#### DATASET ENTRIES
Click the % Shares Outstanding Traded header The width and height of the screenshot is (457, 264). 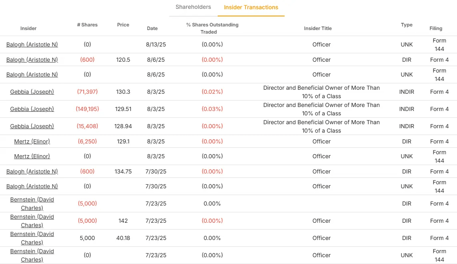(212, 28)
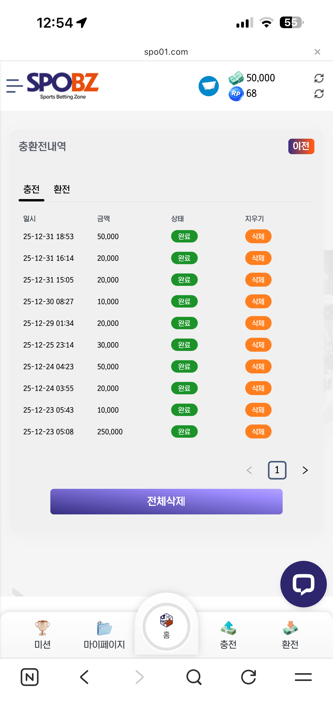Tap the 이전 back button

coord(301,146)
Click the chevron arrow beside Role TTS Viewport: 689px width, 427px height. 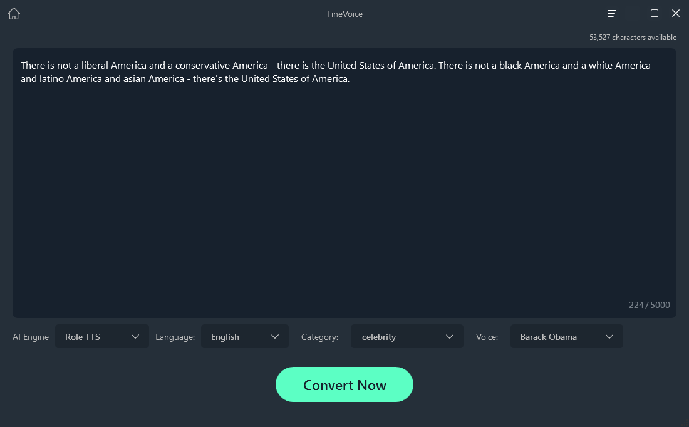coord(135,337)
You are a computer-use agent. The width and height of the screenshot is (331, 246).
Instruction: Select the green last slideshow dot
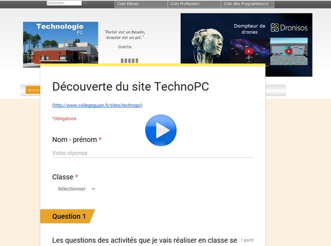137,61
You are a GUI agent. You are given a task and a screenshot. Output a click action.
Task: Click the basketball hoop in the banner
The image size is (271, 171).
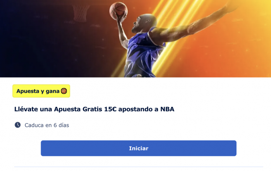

---

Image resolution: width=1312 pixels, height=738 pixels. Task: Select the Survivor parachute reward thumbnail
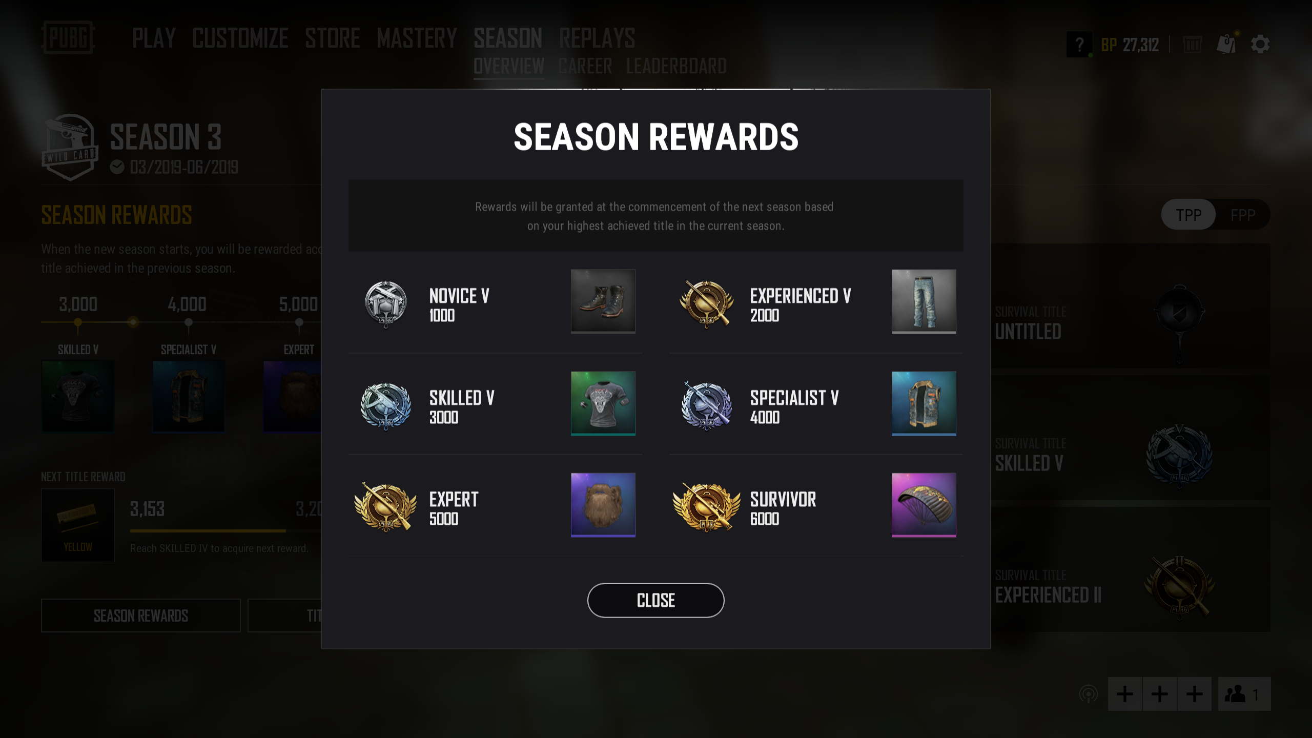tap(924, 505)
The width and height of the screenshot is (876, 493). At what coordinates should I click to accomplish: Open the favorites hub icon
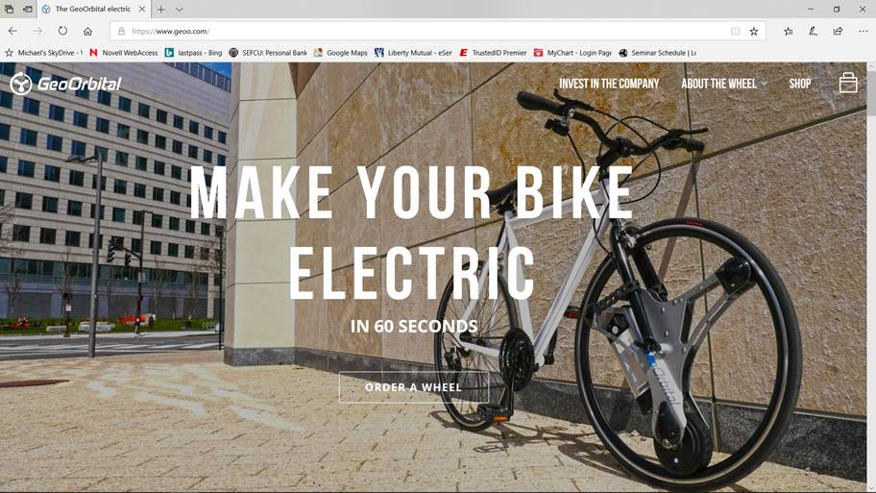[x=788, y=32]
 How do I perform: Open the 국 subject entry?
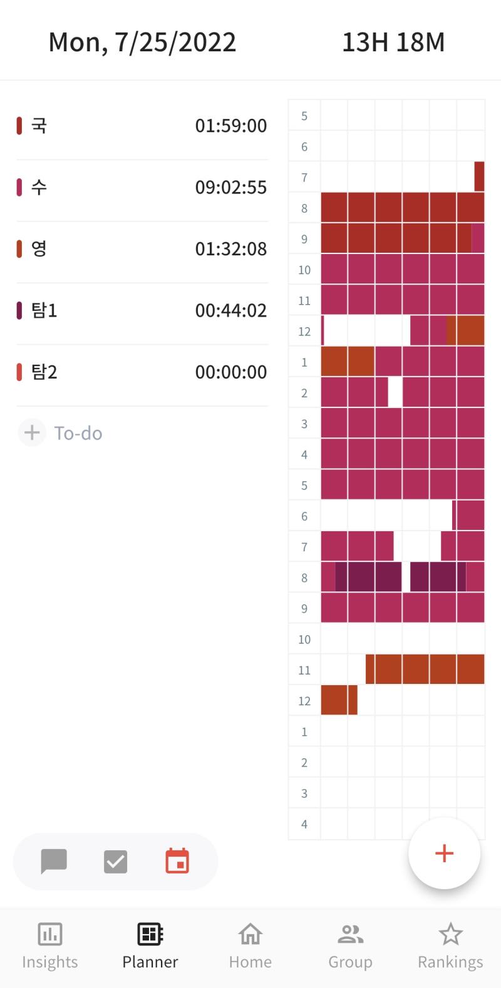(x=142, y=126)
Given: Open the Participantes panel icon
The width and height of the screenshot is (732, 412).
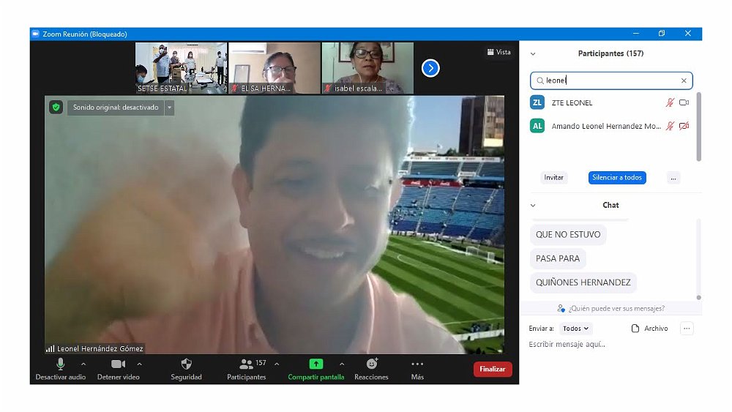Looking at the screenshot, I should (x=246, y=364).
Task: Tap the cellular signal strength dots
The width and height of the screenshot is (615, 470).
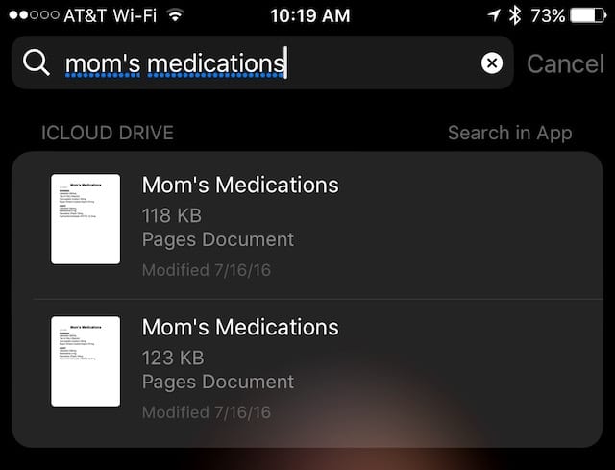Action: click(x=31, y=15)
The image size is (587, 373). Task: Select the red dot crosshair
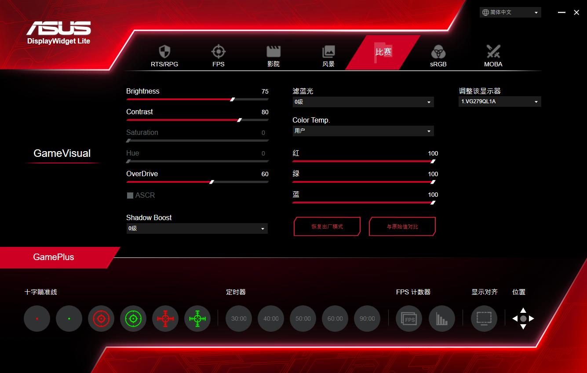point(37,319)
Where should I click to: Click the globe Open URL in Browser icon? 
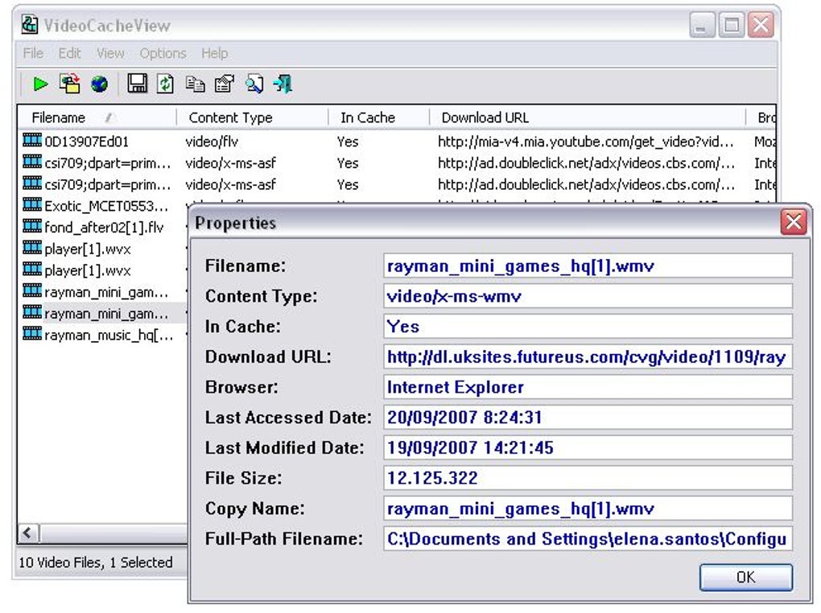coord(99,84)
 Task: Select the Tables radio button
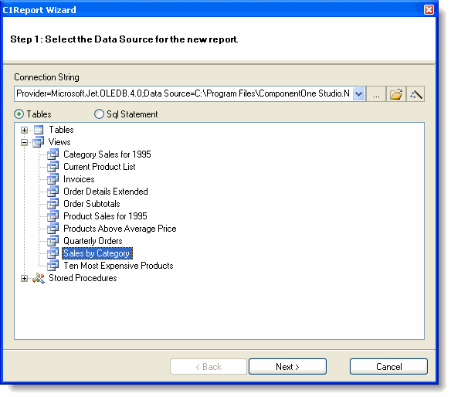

...

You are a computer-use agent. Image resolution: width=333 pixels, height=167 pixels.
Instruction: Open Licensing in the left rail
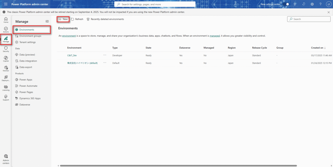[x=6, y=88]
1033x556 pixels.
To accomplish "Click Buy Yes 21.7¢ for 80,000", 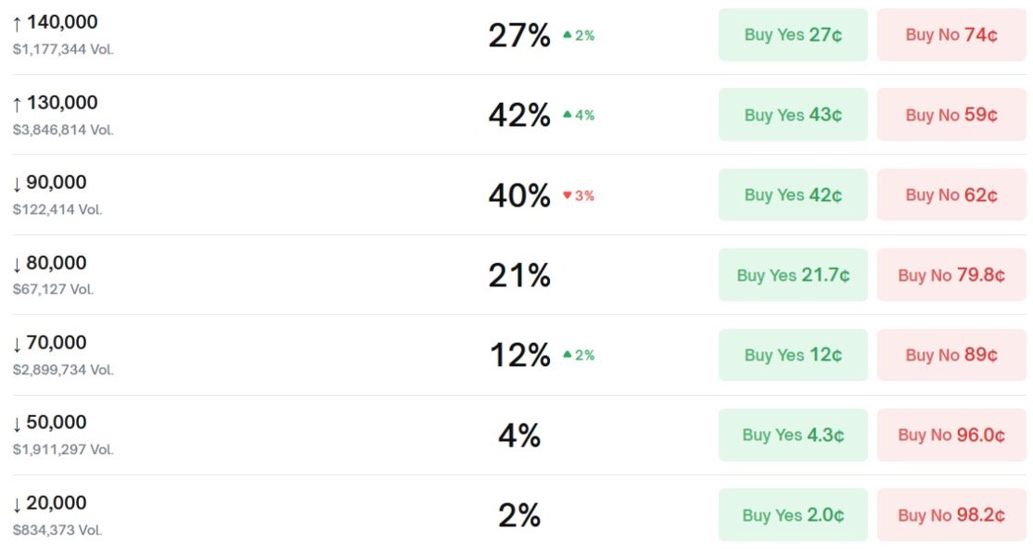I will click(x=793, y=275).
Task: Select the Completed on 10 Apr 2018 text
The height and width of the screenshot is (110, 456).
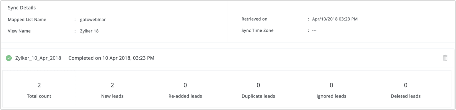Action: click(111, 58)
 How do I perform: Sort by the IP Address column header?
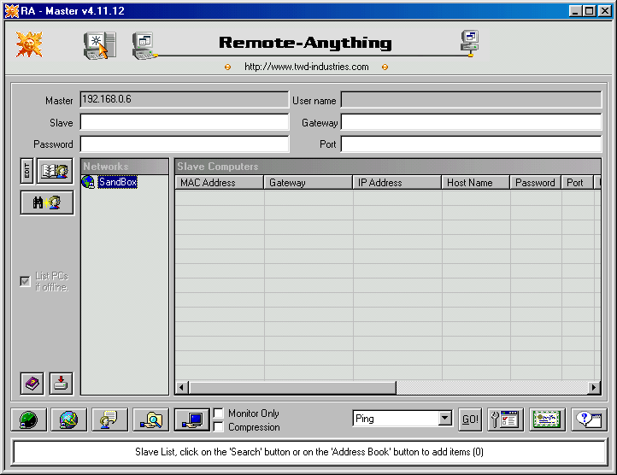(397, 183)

#### WORK TO BE COMPLETED
Within the records above, find every line holding the word "agent" and give the total as a bare number.

#### RESPONSE FOR THIS EXERCISE
3